La cosa se pone fea…
España nos está exprimiendo a impuestos inventados, y aun así, no puede sostener tantas pagas sin ton ni son. Son excesivas regularizaciones, demasiados políticos ineficientes, demasiadas prestaciones injustamente repartidas, y proyectos de cooperación que, en la práctica, funcionan como transferencias de dinero a terceros países mientras aquí nos agrietamos por todas partes. Muchos españoles se hartaron de tanta carga fiscal y se largaron a disfrutar de sus vidas a países con bajos impuestos, (por ejemplo, a Dubai, pero claro, ahora seguramente, tocará pagar sus repatriaciones).
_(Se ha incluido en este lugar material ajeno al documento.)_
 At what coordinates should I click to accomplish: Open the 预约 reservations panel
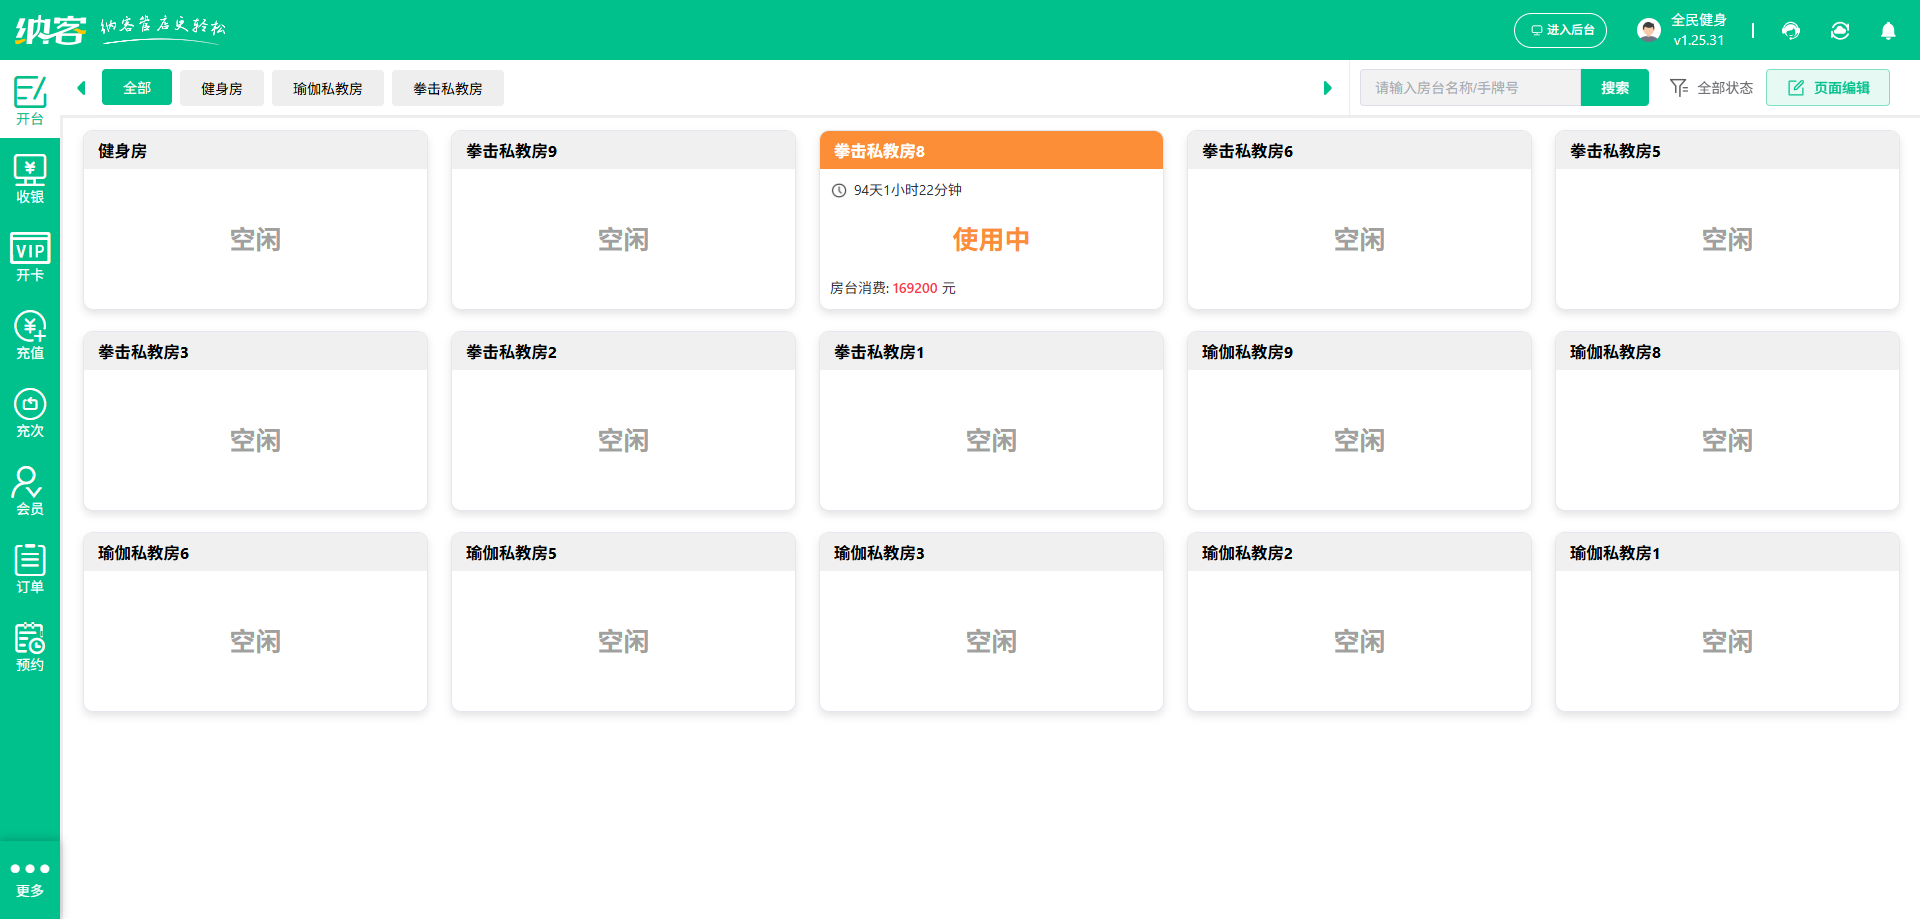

España se cae a cachos, es una realidad: la sanidad saturada, la educación sin recursos, mercado de la vivienda reventado, el empleo precario, las infraestructuras envejecidas, jóvenes sin futuro…; los de arriba se lo han cargado todo por una pésima gestión económica. No hay dinero, solo unos gobernantes que son una vergüenza para la Unión Europea, y que varias veces les han tirado de las ojeras. Pero a ellos le da igual, como les da igual España: viven obsesionados con seguir en el poder.
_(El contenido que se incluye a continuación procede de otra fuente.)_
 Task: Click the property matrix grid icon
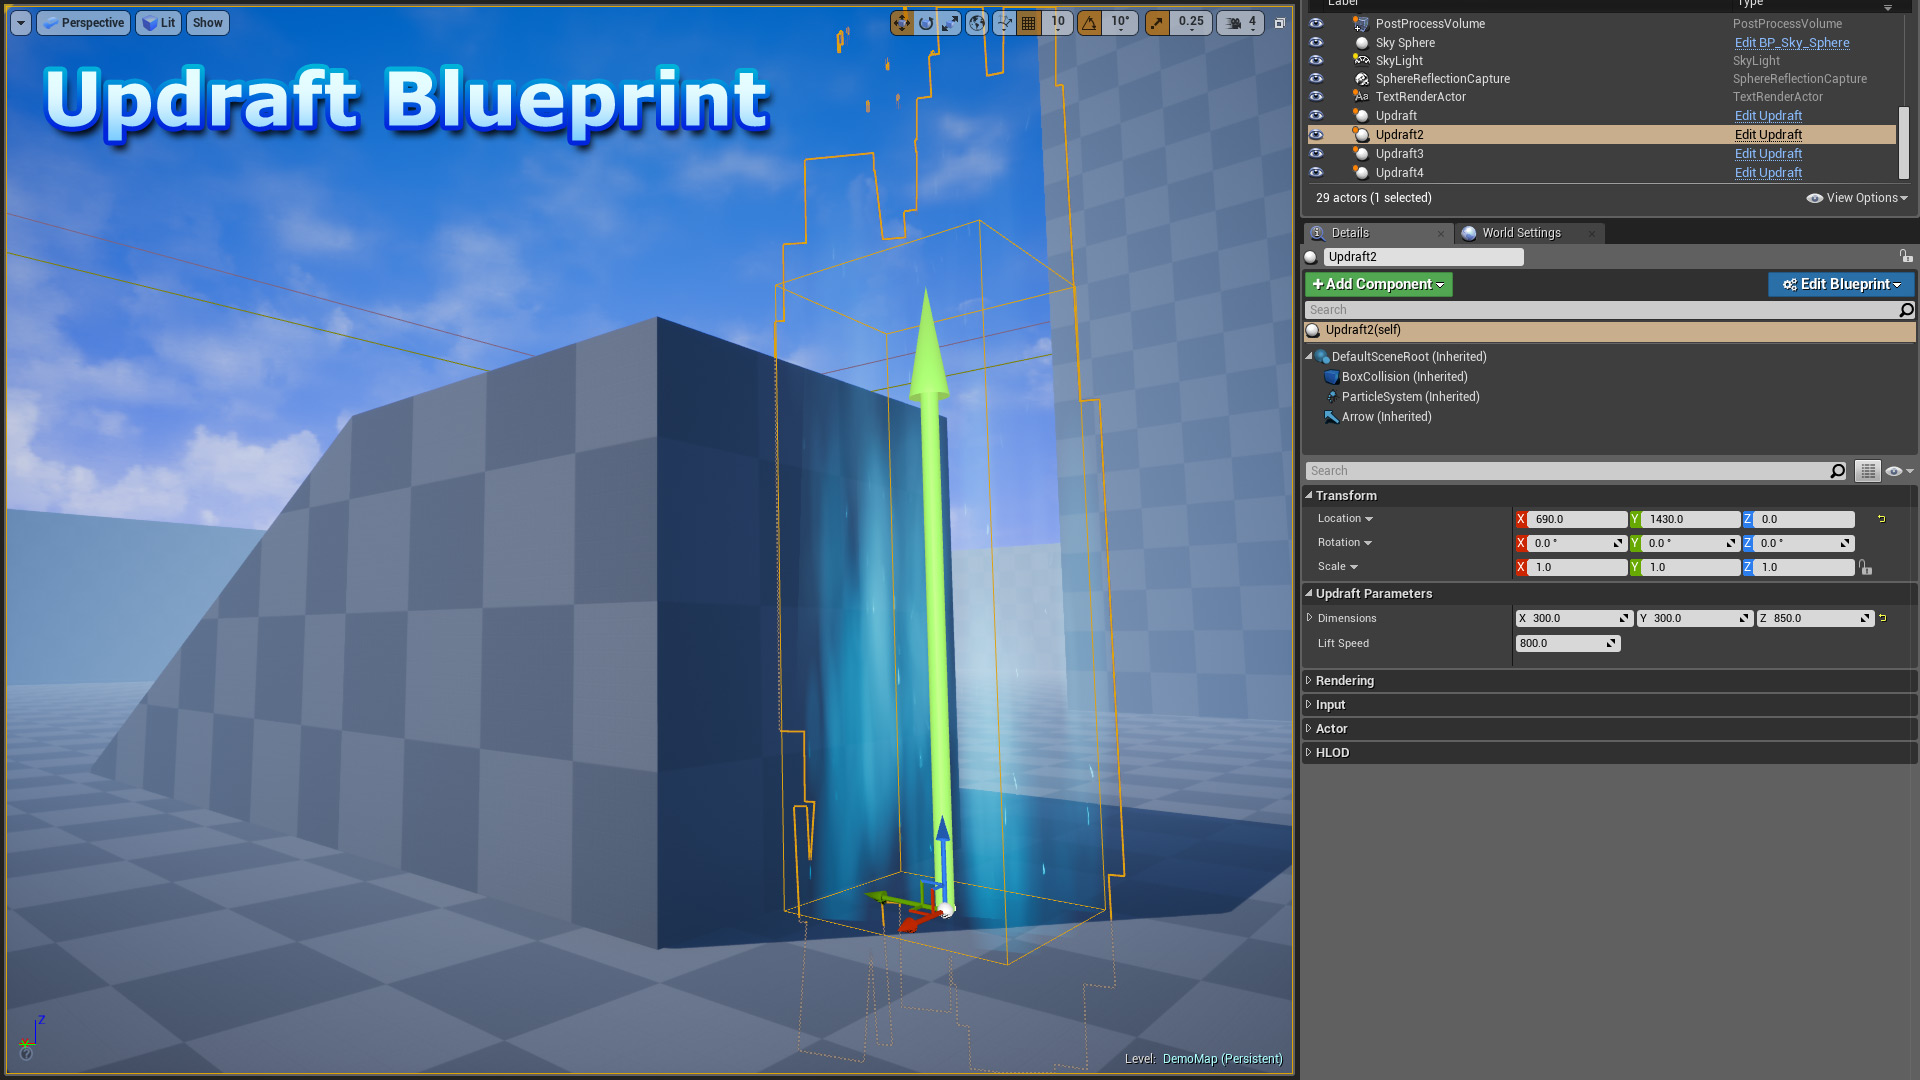click(x=1867, y=471)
Ahora se suma el conflicto de Oriente Medio, lo que supondrá un encarecimiento de la energía, e incluso puede comprometer la seguridad. Y la guinda del pastel: tras el conflicto de Oriente Medio, Estados Unidos ha dejado claro que estamos en su radar, inevitablemente, por la presencia de la base militar americana de Rota. Un presidente que jamás se preocupó por Irán decide ahora posicionarse con ese país, poniéndonos en riesgo innecesariamente. Si al menos estuviese calladito…
Y con todo eso a cuestas, aquí seguimos los trabajadores de a pie, como en la fábula de La cigarra y la hormiga, trabajando para mantener a tantas cigarras.